What you are asked to do: Return each record shown below exactly, with none omitted.

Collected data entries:

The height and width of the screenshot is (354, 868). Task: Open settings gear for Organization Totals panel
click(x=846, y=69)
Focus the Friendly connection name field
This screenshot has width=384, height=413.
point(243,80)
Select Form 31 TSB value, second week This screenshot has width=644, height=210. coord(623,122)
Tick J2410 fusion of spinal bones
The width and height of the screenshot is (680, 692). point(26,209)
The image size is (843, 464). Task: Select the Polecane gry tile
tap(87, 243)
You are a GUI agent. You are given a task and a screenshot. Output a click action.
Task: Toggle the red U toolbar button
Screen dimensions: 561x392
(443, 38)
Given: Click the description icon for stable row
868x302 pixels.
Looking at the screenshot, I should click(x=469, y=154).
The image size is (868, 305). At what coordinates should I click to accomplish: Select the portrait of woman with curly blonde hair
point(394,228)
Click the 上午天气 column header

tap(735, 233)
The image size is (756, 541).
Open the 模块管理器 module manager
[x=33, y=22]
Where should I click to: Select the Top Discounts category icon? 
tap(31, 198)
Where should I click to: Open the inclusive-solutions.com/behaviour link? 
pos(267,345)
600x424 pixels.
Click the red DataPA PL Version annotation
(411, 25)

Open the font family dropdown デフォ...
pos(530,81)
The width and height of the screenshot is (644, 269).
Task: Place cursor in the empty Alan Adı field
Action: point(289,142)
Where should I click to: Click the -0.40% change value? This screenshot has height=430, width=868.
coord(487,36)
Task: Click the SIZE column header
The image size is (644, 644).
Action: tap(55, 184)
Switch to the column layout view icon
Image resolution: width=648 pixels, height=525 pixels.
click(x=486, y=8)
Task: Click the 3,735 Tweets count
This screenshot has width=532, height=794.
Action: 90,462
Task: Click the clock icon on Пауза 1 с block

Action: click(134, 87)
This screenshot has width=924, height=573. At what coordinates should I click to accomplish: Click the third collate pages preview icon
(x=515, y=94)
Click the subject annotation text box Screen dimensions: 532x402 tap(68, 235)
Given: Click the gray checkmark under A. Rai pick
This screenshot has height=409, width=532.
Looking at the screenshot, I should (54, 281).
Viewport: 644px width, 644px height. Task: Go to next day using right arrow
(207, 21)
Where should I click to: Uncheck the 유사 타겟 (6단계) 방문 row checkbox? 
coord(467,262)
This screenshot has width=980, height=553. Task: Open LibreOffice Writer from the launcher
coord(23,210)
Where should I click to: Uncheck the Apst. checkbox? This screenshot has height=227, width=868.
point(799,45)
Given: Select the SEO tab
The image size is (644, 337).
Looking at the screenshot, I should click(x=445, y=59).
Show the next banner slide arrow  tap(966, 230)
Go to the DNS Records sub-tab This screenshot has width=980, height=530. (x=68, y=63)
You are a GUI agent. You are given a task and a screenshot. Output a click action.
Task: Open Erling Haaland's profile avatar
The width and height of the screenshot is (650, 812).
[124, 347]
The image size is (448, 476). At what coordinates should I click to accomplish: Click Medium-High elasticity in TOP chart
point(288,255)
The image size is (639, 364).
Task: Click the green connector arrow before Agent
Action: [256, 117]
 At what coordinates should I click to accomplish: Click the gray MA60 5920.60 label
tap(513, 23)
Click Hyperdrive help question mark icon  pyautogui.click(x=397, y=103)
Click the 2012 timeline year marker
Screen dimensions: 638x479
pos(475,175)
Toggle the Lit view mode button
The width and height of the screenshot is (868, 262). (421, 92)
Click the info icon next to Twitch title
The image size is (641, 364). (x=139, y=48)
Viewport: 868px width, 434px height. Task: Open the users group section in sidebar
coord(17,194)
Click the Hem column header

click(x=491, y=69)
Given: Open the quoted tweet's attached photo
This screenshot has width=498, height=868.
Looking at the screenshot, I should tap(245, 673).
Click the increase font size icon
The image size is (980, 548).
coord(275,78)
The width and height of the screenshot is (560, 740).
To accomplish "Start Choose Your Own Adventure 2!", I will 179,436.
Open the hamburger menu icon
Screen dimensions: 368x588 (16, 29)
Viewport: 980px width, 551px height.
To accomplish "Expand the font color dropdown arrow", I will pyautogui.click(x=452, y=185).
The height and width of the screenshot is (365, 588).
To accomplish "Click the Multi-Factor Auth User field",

Exercise answer:
The height and width of the screenshot is (354, 868). Task: Open settings gear for Organization Totals panel
click(x=846, y=69)
Focus the Friendly connection name field
This screenshot has width=384, height=413.
point(243,80)
Select Form 31 TSB value, second week This screenshot has width=644, height=210. coord(623,122)
Tick J2410 fusion of spinal bones
The width and height of the screenshot is (680, 692). point(26,209)
The image size is (843, 464). Task: Select the Polecane gry tile
tap(87, 243)
You are a GUI agent. You are given a task and a screenshot. Output a click action.
Task: Toggle the red U toolbar button
Screen dimensions: 561x392
(443, 38)
Given: Click the description icon for stable row
868x302 pixels.
Looking at the screenshot, I should click(x=469, y=154).
The image size is (868, 305). At what coordinates should I click to accomplish: Select the portrait of woman with curly blonde hair
point(394,228)
Click the 上午天气 column header

tap(735, 233)
The image size is (756, 541).
Open the 模块管理器 module manager
[x=33, y=22]
Where should I click to: Select the Top Discounts category icon? 
tap(31, 198)
Where should I click to: Open the inclusive-solutions.com/behaviour link? 
pos(267,345)
600x424 pixels.
Click the red DataPA PL Version annotation
(411, 25)

Open the font family dropdown デフォ...
pos(530,81)
The width and height of the screenshot is (644, 269).
Task: Place cursor in the empty Alan Adı field
Action: point(289,142)
Where should I click to: Click the -0.40% change value? This screenshot has height=430, width=868.
coord(487,36)
Task: Click the SIZE column header
The image size is (644, 644).
Action: tap(55, 184)
Switch to the column layout view icon
Image resolution: width=648 pixels, height=525 pixels.
click(x=486, y=8)
Task: Click the 3,735 Tweets count
This screenshot has width=532, height=794.
Action: 90,462
Task: Click the clock icon on Пауза 1 с block

Action: click(134, 87)
This screenshot has width=924, height=573. At what coordinates should I click to accomplish: Click the third collate pages preview icon
(x=515, y=94)
Click the subject annotation text box Screen dimensions: 532x402 tap(68, 235)
Given: Click the gray checkmark under A. Rai pick
This screenshot has height=409, width=532.
Looking at the screenshot, I should (54, 281).
Viewport: 644px width, 644px height. Task: Go to next day using right arrow
(207, 21)
Where should I click to: Uncheck the 유사 타겟 (6단계) 방문 row checkbox? 
coord(467,262)
This screenshot has width=980, height=553. Task: Open LibreOffice Writer from the launcher
coord(23,210)
Where should I click to: Uncheck the Apst. checkbox? This screenshot has height=227, width=868.
point(799,45)
Given: Select the SEO tab
The image size is (644, 337).
Looking at the screenshot, I should click(x=445, y=59).
Show the next banner slide arrow  tap(966, 230)
Go to the DNS Records sub-tab This screenshot has width=980, height=530. (x=68, y=63)
You are a GUI agent. You are given a task and a screenshot. Output a click action.
Task: Open Erling Haaland's profile avatar
The width and height of the screenshot is (650, 812).
[124, 347]
The image size is (448, 476). At what coordinates should I click to accomplish: Click Medium-High elasticity in TOP chart
point(288,255)
The image size is (639, 364).
Task: Click the green connector arrow before Agent
Action: [256, 117]
 At what coordinates should I click to accomplish: Click the gray MA60 5920.60 label
tap(513, 23)
Click Hyperdrive help question mark icon  pyautogui.click(x=397, y=103)
Click the 2012 timeline year marker
Screen dimensions: 638x479
pos(475,175)
Toggle the Lit view mode button
The width and height of the screenshot is (868, 262). (421, 92)
Click the info icon next to Twitch title
The image size is (641, 364). (x=139, y=48)
Viewport: 868px width, 434px height. Task: Open the users group section in sidebar
coord(17,194)
Click the Hem column header

click(x=491, y=69)
Given: Open the quoted tweet's attached photo
This screenshot has width=498, height=868.
Looking at the screenshot, I should tap(245, 673).
Click the increase font size icon
The image size is (980, 548).
coord(275,78)
The width and height of the screenshot is (560, 740).
To accomplish "Start Choose Your Own Adventure 2!", I will 179,436.
Open the hamburger menu icon
Screen dimensions: 368x588 (16, 29)
Viewport: 980px width, 551px height.
To accomplish "Expand the font color dropdown arrow", I will pyautogui.click(x=452, y=185).
The height and width of the screenshot is (365, 588).
To accomplish "Click the Multi-Factor Auth User field",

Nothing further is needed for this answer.